Clayton is known for its annual Fall Festival sponsored by the Clayton Community Association in September, featuring horse pulls, tractor pulls, live bands, food, kids' games, bingo, a parade and more. Clayton also sponsors the annual "Triple F Ride" in June which is a non-profit bike rally starting in Lambert Park. The park is also home to a "Movies in the Park" series on Friday evenings.

==Education==
It is in the Mill Creek Community School Corporation. Three of the district's four schools are located in Clayton: Mill Creek East Elementary, Cascade Middle School, and Cascade High School, home of the Cadets. In 2018 Cascade won National Blue Ribbon School for Exemplary Performance, the only High School to win in the state of Indiana for 2018.

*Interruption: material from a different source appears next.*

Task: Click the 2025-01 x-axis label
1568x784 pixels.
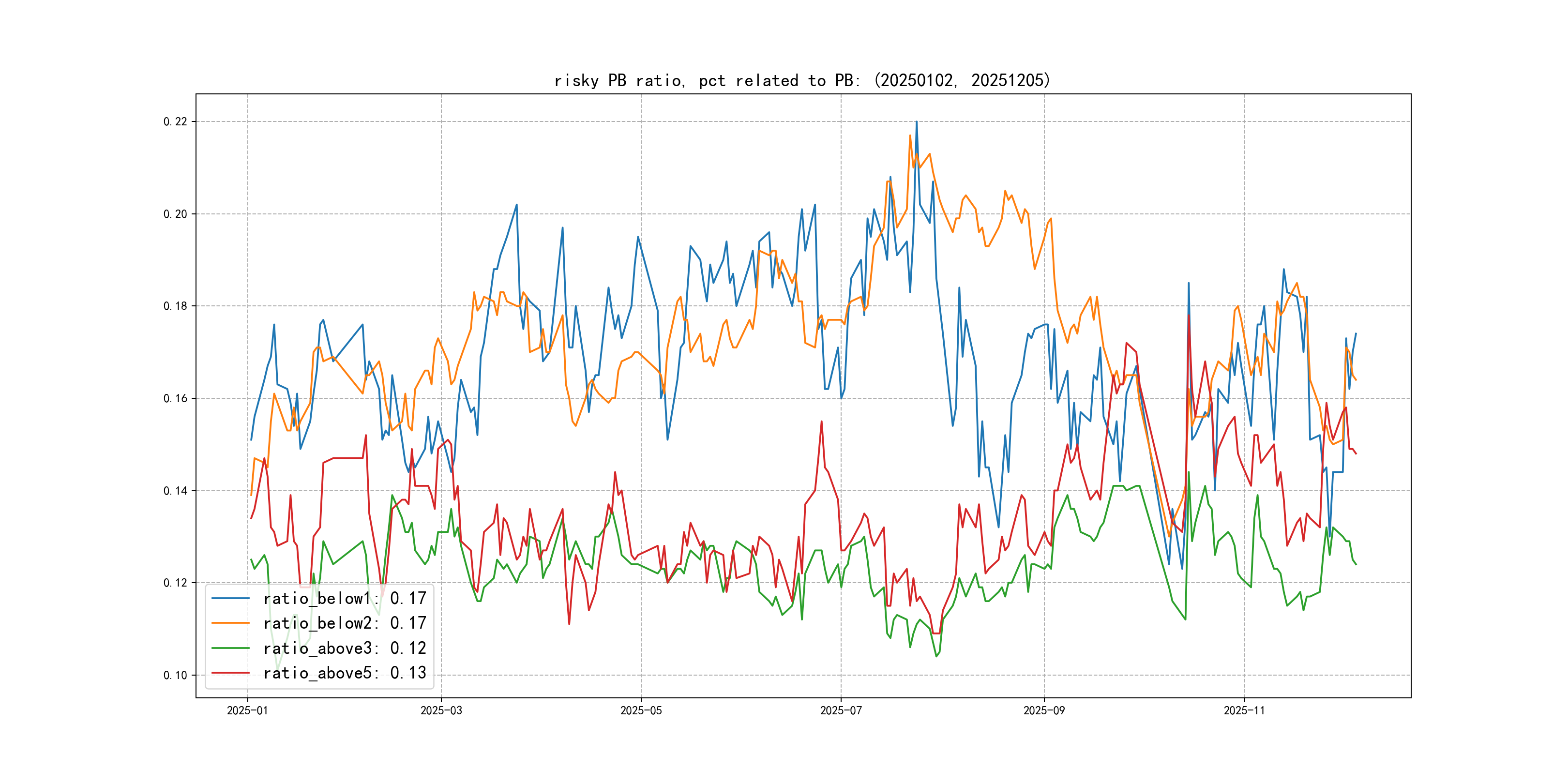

The town has a lending library, the Clayton-Liberty Township Public Library.

==Demographics==

Historical population
| Census | Pop. | Note | %± |
| 1880 | 145 |  | — |
| 1910 | 497 |  | — |
| 1920 | 493 |  | −0.8% |
| 1930 | 561 |  | 13.8% |
| 1940 | 558 |  | −0.5% |
| 1950 | 598 |  | 7.2% |
| 1960 | 653 |  | 9.2% |
| 1970 | 736 |  | 12.7% |
| 1980 | 703 |  | −4.5% |
| 1990 | 610 |  | −13.2% |
| 2000 | 693 |  | 13.6% |
| 2010 | 972 |  | 40.3% |
| 2020 | 908 |  | −6.6% |
U.S. Decennial Census

===2010 census===
As of the census of 2010, there were 972 people, 358 households, and 255 families living in the town. The population density was 1278.9 PD/sqmi. There were 383 housing units at an average density of 503.9 /sqmi. The racial makeup of the town was 98.7% White, 0.3% African American, 0.1% Native American, 0.1% from other races, and 0.8% from two or more races. Hispanic or Latino of any race were 0.9% of the population.

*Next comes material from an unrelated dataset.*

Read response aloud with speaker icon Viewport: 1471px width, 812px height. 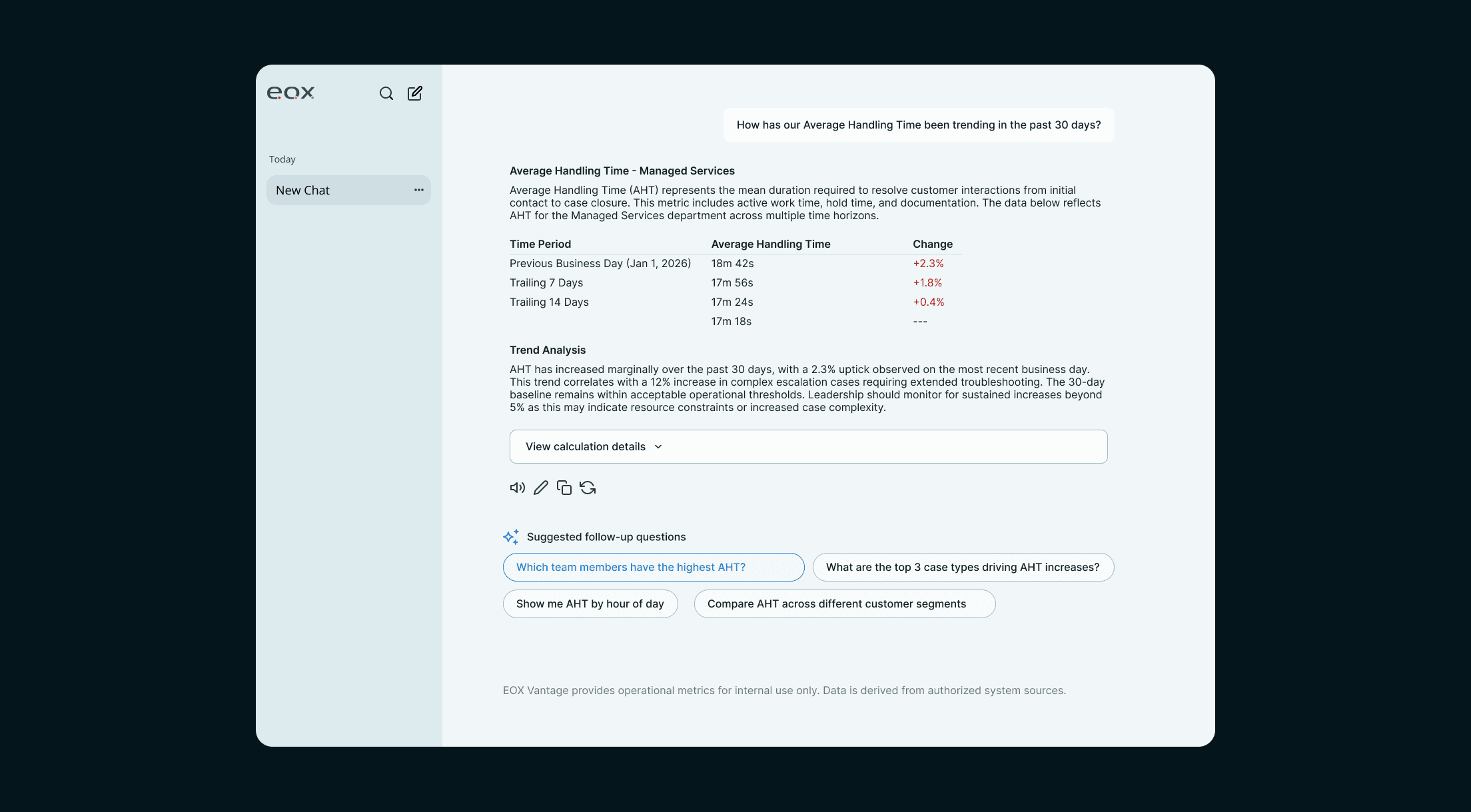[x=517, y=488]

There were 358 households, of which 39.4% had children under the age of 18 living with them, 55.9% were married couples living together, 10.6% had a female householder with no husband present, 4.7% had a male householder with no wife present, and 28.8% were non-families. 23.5% of all households were made up of individuals, and 9.2% had someone living alone who was 65 years of age or older. The average household size was 2.72 and the average family size was 3.24.

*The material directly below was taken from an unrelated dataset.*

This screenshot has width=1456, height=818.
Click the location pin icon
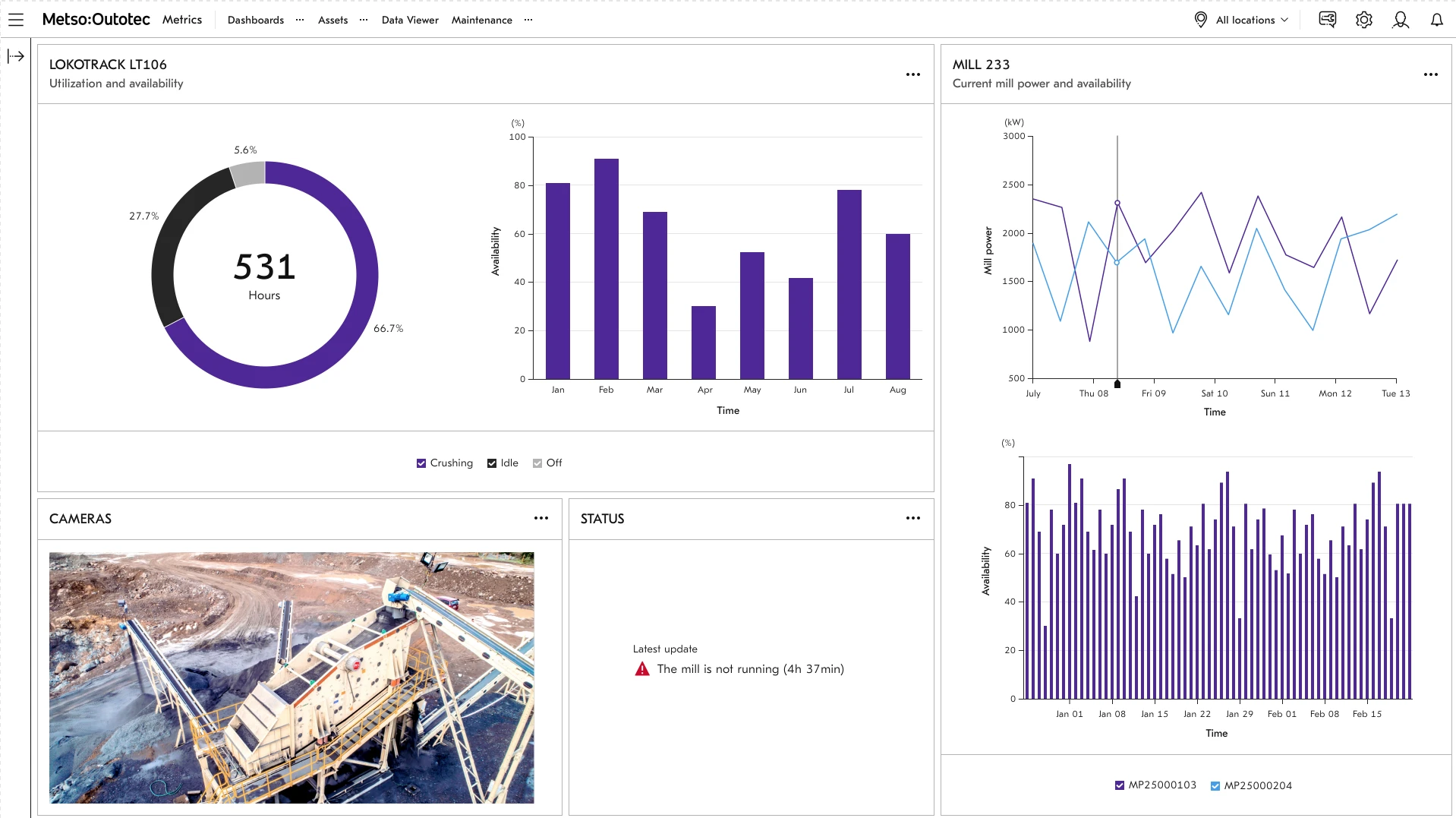(1201, 20)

The median age in the town was 34.3 years. 29% of residents were under the age of 18; 8% were between the ages of 18 and 24; 27% were from 25 to 44; 25.5% were from 45 to 64; and 10.4% were 65 years of age or older. The gender makeup of the town was 51.4% male and 48.6% female.

===2000 census===
As of the census of 2000, there were 693 people, 258 households, and 199 families living in the town. The population density was 1,394.7 PD/sqmi. There were 270 housing units at an average density of 543.4 /sqmi. The racial makeup of the town was 98.41% White, 0.14% African American, 0.29% from other races, and 1.15% from two or more races. Hispanic or Latino of any race were 0.72% of the population.

There were 258 households, out of which 39.5% had children under the age of 18 living with them, 59.7% were married couples living together, 11.2% had a female householder with no husband present, and 22.5% were non-families. 20.2% of all households were made up of individuals, and 7.0% had someone living alone who was 65 years of age or older. The average household size was 2.69 and the average family size was 3.08.

In the town, the population was spread out, with 30.0% under the age of 18, 6.2% from 18 to 24, 34.3% from 25 to 44, 19.3% from 45 to 64, and 10.1% who were 65 years of age or older. The median age was 34 years. For every 100 females, there were 95.2 males. For every 100 females age 18 and over, there were 90.2 males.

The median income for a household in the town was $45,066, and the median income for a family was $47,039. Males had a median income of $40,417 versus $24,500 for females. The per capita income for the town was $21,387. About 2.8% of families and 4.9% of the population were below the poverty line, including 5.1% of those under age 18 and 5.6% of those age 65 or over.